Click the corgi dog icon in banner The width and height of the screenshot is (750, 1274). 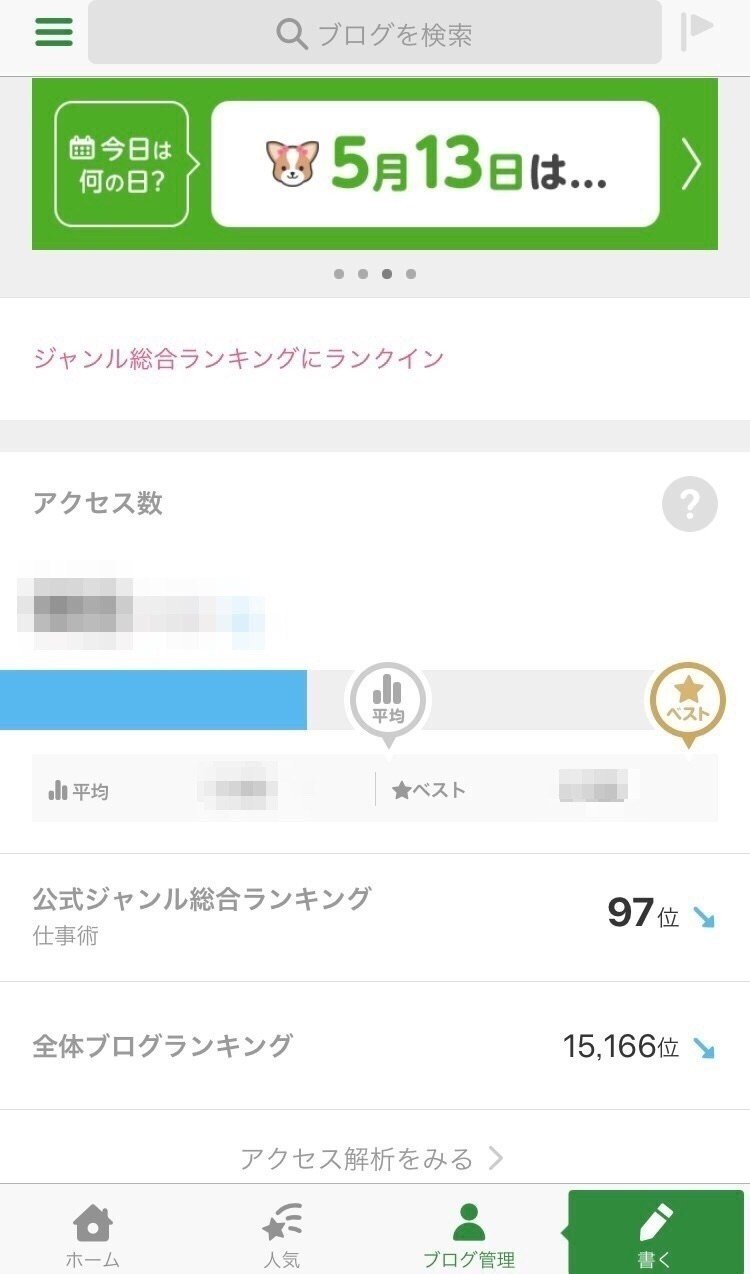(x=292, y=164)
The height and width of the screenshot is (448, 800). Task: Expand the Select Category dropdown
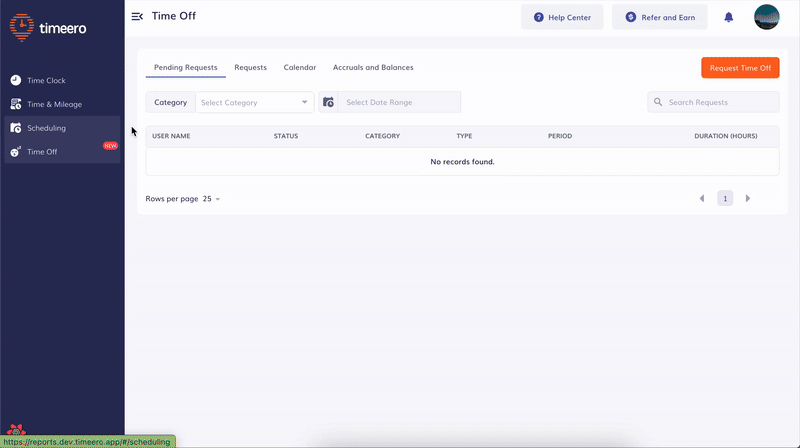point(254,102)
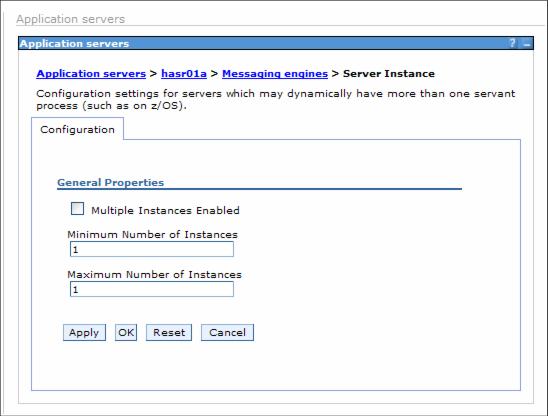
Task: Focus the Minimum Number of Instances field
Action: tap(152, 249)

EXERCISE DETAILS
Write the lines out again exactly, beginning at the one containing "The height and" and ending with the last line of the entries, but without any pictures.

RESULT OF THIS TASK
The height and width of the screenshot is (448, 800). Task: Expand the Select Category dropdown
point(254,102)
Task: Focus the Minimum Number of Instances field
Action: tap(152, 249)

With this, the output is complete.